Pillole di 22: Palazzo Reale di Portici


 -PILLOLE di 22-
16- PALAZZO REALE DI PORTICI

LO SAPEVATE CHE...?

"[...] Per la costruzione di una residenza extracittadina fu prescelta dal re la costiera vesuviana, nonostante la pericolosa presenza del Vesuvio che si era risvegliato nel 1631 e nel 1737 aveva distrutto l'abitato di Torre del Greco. Il luogo era particolarmente bello e fin dal Cinquecento la nobiltà vi aveva iniziato la costruzione di ville oggi totalmente scomparse.
[...] Fu tuttavia solo dopo la costruzione della nuova reggia che le splendide residenze di villegiatura si moltiplicarono: nelle forti somme impiegate dalla corte e dalle classi ricche per costruzioni edilizie e spese voluttuarie, Paolo Mattia Doria vide una delle cause principali della decadenza economica del regno.

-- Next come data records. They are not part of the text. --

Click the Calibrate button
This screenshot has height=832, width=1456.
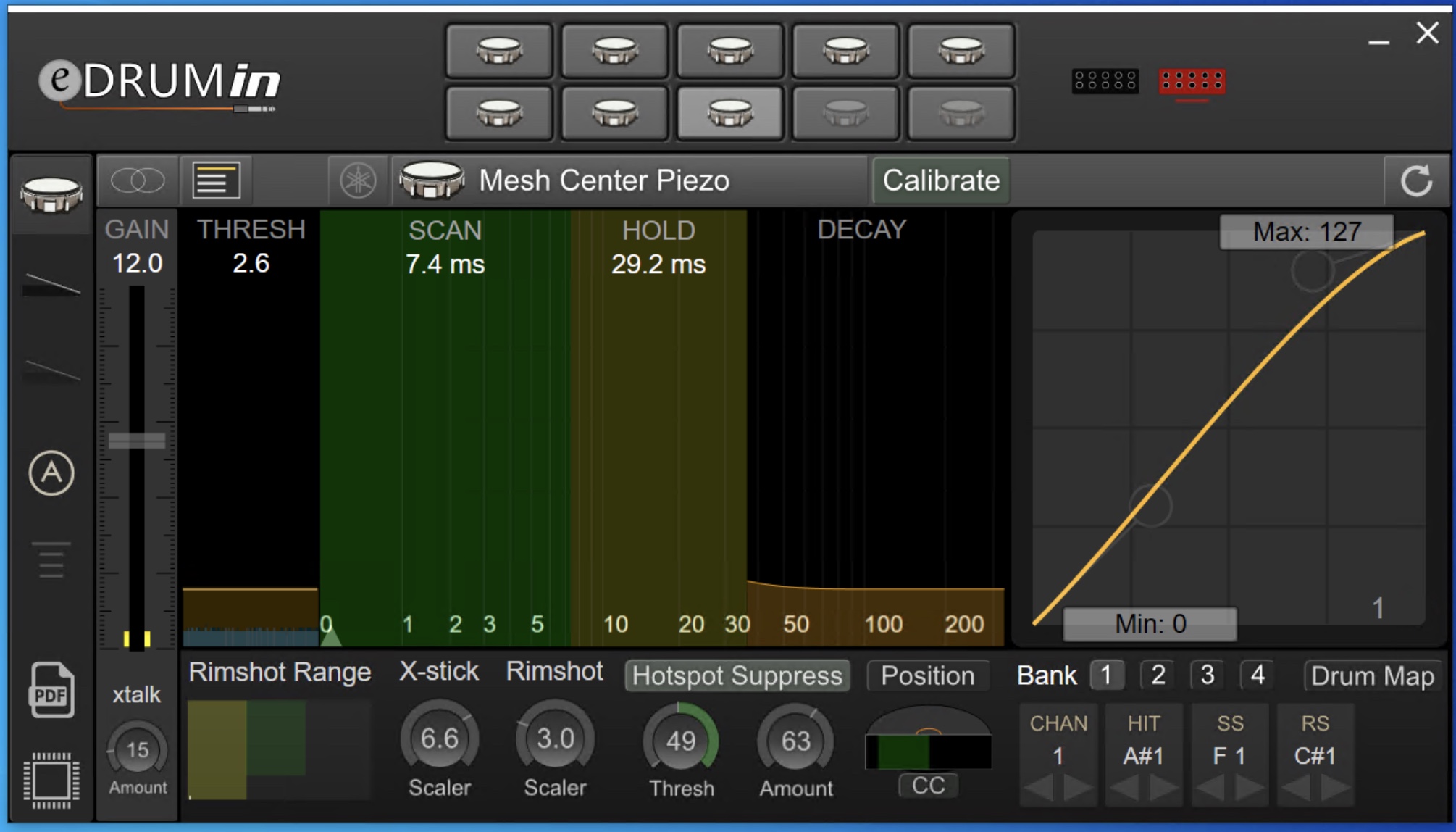pyautogui.click(x=940, y=180)
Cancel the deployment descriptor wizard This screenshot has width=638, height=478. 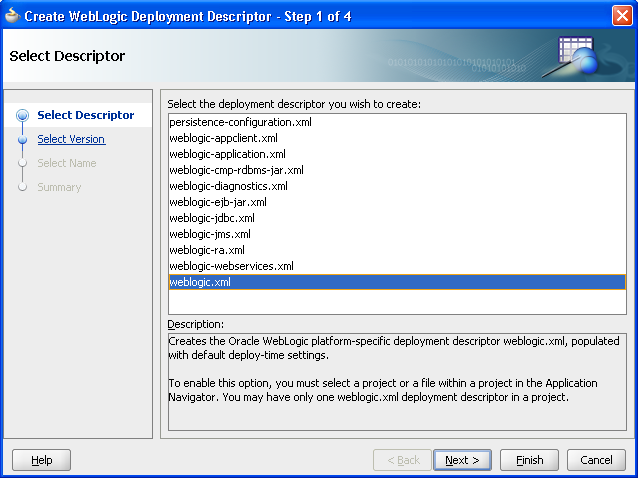pyautogui.click(x=596, y=460)
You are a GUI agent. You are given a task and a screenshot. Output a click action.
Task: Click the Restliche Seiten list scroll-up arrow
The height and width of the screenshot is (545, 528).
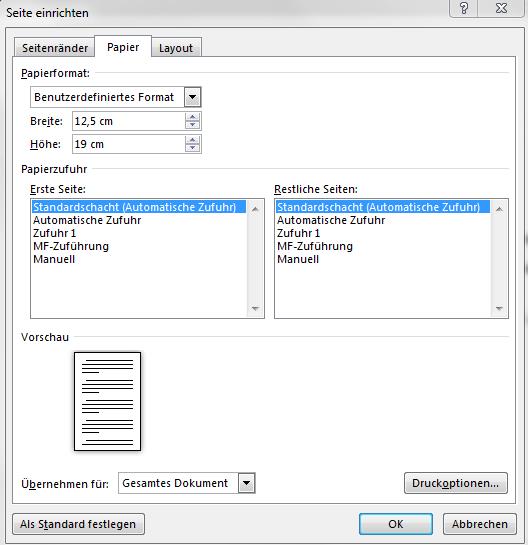pos(499,209)
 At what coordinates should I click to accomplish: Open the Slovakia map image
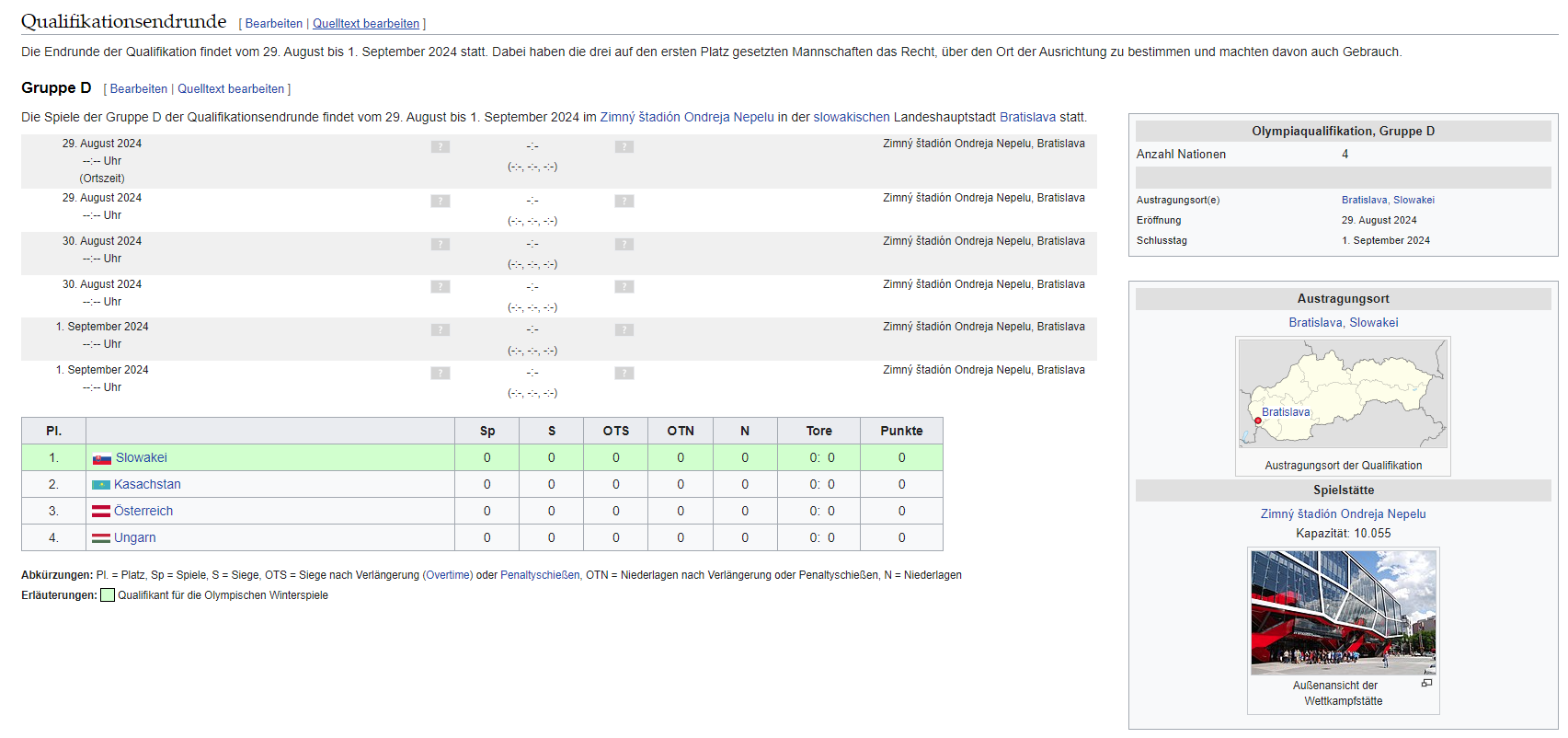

Il luogo scelto da Carlo, a confine fra gli abitanti di Portici e Resina, era parzialmente occupato da precedenti costruzioni che furono successivamente espropriate. Dapprima, e precisamente nel 1738, furono acquistate la villa del conte di Palena e quella del principe di Santobuono, più tardi la villa dei principi di Caramanico e il palazzo Mascabruno oltre a masserie, boschi e terreni coltivati; nel 1742 infine si acquistò anche la villa sul mare di Maurizio Emanuele di Lorena principe d'Elboeuf. [...] Con questi acquisti il re si assicurava una vasta zona di terreno che fu recintata verso il Vesuvio e popolata di selvaggina per soddisfare la sua passione per la caccia, mentre sul mare si costruivano grandi vivai per la pesca.
Come è già noto, le ville di Palena e Santobuono furono in un primo tempo adattate per ospitare la corte, poiché già nell'ottobre del 1738 Carlo si recava a Portici con gran seguito di cortigiani. Tuttavia soltanto in un secondo tempo, come risulta agevolmente dall'analisi dei disegni inediti dell'Archivio di Stato di Napoli,  maturò l'idea di costruire il palazzo

«ex novo». Infatti il 21 giugno 1739 il Medrano, che tra il 1738 e il '40 espletava l'incarico di sovraintendere ai lavori di adattamento alle nuove esigenze dei preesistenti edifici, presentava al sovrano il progetto [...] che, come si può constatare dalla planimetria generale della zona precedente alla costruzione del palazzo, doveva essere edificata in un cortile di servizio presso le scuderie della villa del conte di Palena".